Meet the Team Who Pulls the Puppet Strings on Eric

Here’s how to build a big, blue, furry monster.

By Tara Bitran
June 6, 2024

Who is the real monster in Eric? Is it really the big, blue creature trudging around the streets of ’80s New York? Or is it something more insidious bubbling up inside the man who makes him?

In Eric, the limited series created by BAFTA and Emmy Award winner Abi Morgan (The Hour, The Iron Lady, The Split), monsters are manifestations of fear. For Vincent, Benedict Cumberbatch’s floundering father, husband, and puppeteer, his demons — nurtured by his childhood neglect and exacerbated by his deteriorating mental health and addiction — manifest as a 7-foot-tall, furry hallucination. His name? Simply, Eric. 

First sketched by his 9-year-old son, Edgar (Ivan Howe), Vincent conjures Eric, both in his mind and later in his workshop, to help bring Edgar home after he goes missing on the way to school. In writing the series, Eric was born from Morgan’s love of “magical realism and the imaginative idea of someone’s psychosis finding form.”

Cumberbatch sees Eric as “a protector, a shadow-self, [and] a friend” to Vincent. “He can be everything from [his] foul-mouthed buddy to the thing that can say the things we can’t,” the actor said. During the citywide search for Edgar, Vincent also constructs Eric as a puppet to appear on the children’s show he created, Good Day Sunshine, in the hope that Edgar will see him on TV and come home.

While Vincent’s genius brings his imaginary friend, of sorts, to life during his downward spiral, it took a village of artisans off-screen to build the creature for the thriller series. Learn how Eric became far more than just a monster you’d find under your bed below.

Illustration collage of the puppet in ‘Eric.’
Illustrations by Poppy Kay

Designing Eric

When producer Holly Pullinger (This Is Going to Hurt) first called Stitches and Glue’s Becky Johnson and Paul Vincett — creature supervisors who have previously worked on Star Wars: The Last Jedi, The Dark Crystal: Age of Resistance, and Stranger Things: The First Shadow — she described only the gist of the series and its puppet show within a show. But Johnson immediately thought, “It sounds like our day-to-day!” 

Johnson and Vincett both credit director Lucy Forbes (This Is Going to Hurt) with having a crystal clear idea of how she wanted Eric to look and feel. 

“By the time that we had come aboard, she had so much in her head that she just needed to get out, and we were quite grateful that she was that meticulous,” Vincett tells Tudum. Production brought in illustrator Poppy Kay to take charge of translating Forbes’ vision into a bible of designs and digital images for Johnson and Vincett to work from. 

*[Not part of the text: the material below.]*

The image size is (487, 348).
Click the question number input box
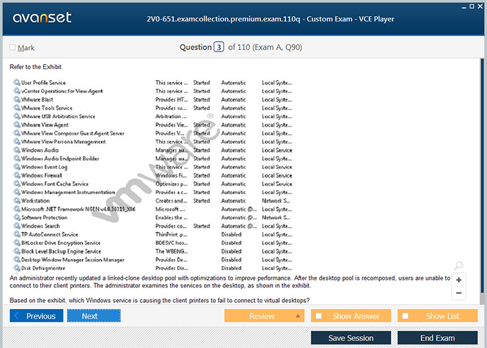[x=218, y=47]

Illustration collage of the puppet in ‘Eric’ next to a photo of Benedict Cumberbatch on set.
From left: Illustrations by Poppy Kay, Photo by LUDOVIC ROBERT/NETFLIX

Forbes had studied television of the era closely and spent a lot of time at the Stitches and Glue workshop, picking Eric’s furs, running through Pantone color references, and even citing a photograph of an ’80s game show host as inspiration for Eric’s cornflower-blue coloring. 

“When you walk around New York [on the show], you see burgundy and browns and cornflower blue and buttery yellow everywhere,” said Forbes. 

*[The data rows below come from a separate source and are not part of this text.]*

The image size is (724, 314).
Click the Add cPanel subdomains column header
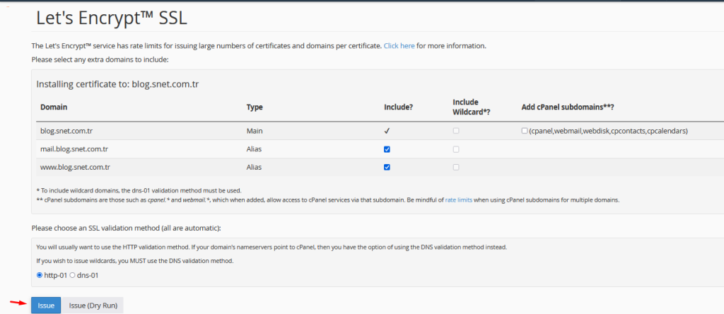point(567,107)
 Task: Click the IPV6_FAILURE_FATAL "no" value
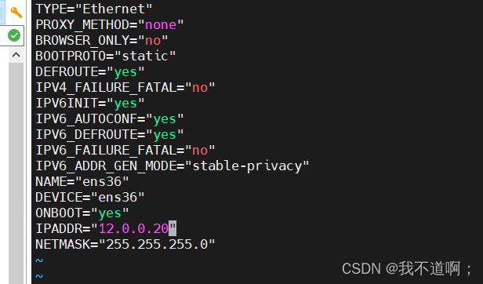tap(200, 151)
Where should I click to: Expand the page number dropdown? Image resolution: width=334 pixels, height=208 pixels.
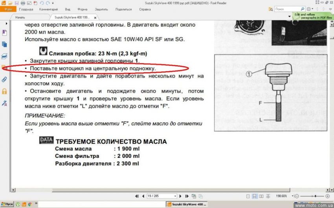[174, 196]
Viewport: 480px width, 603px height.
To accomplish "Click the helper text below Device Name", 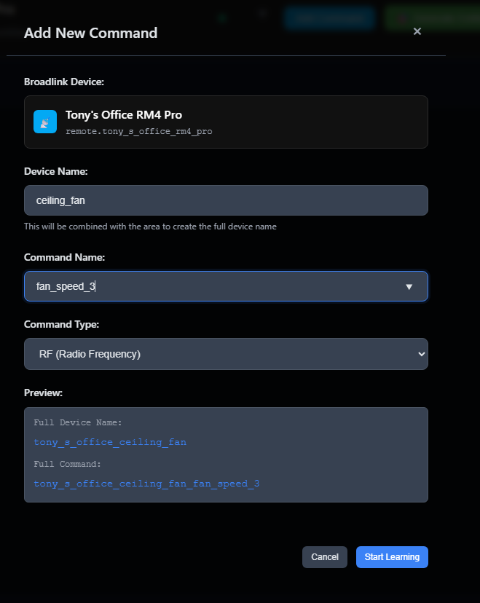I will (150, 226).
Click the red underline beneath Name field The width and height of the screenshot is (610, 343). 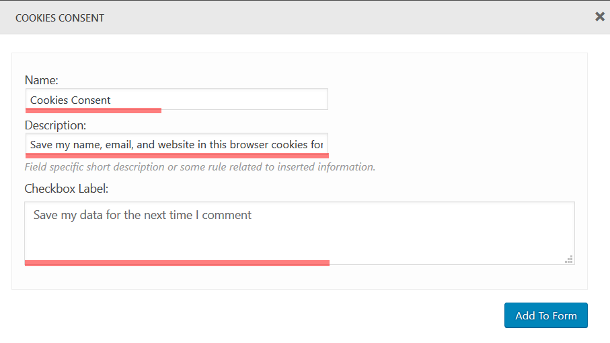(93, 110)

But Eric’s fur couldn’t just be off-the-shelf fur, especially given his size. “You have to have a certain stretchy [material] so that your performer can move,” says Johnson. So they had 40 square feet of 7-inch white hair specially made for Eric, and were able to use it as a blank canvas and hand-dye it the puppet’s coloring. 

But they weren’t able to order the entire amount needed from that specific company: “There was actually a worldwide shortage of the stretchy fur!” said producer Jane Featherstone (This Is Going to Hurt). So they disguised the gaps by hand-knotting much of the long hair in Eric’s mane and using a lot of real sheepskin around his ankles. 

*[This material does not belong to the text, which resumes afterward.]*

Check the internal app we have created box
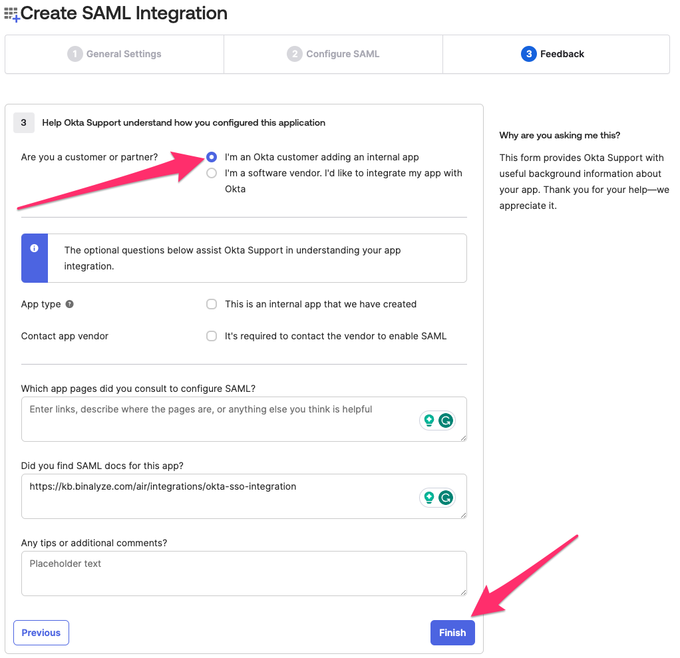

Man sitting in the puppet suit in ‘Eric.’

Lead puppeteer in Eric, Olly Taylor.

LUDOVIC ROBERT/NETFLIX

“The limitations on the furs actually gave it a deeper look in the end, because there were all these different textures that we [ended up using because they were] available to us at the time,” says Johnson. Vincett compares Eric’s layered look to what you would see on a dog or a bear. 

Eric’s appearance is a physical manifestation of Vincent and things Edgar’s seen in the street and then drawn. The stripes on Eric’s back follow the mink pattern of Edgar’s grandmother’s fur coat, and his tail is modeled after their pet cat, Trixie. 

Despite the specific inspirations, Eric’s design still went through many incarnations before the team landed on the finished version. In the beginning, Eric was going to be more of a high-end animatronic with sculpted silicone skin. And at different points, he had loads of eyes, teeth, and horns. But through the collaborative process, “Abi was reminding everyone that he was still a puppet,” says Johnson. “He’s not a real creature.” 

Sketches of the puppet’s feet in ‘Eric’
Illustrations by Poppy Kay
Production of the puppet’s feet in ‘Eric’
Photo courtesy of Netflix/Eric

Building Eric

The Stitches and Glue team (12 makers in the workshop and two additional off-site sculptors) spent about 10 weeks building Eric from November 2022 through January 2023, producing three suits in total — two versions of “Imaginary” Eric and one of the puppet Vincent builds for the Good Day Sunshine TV show. 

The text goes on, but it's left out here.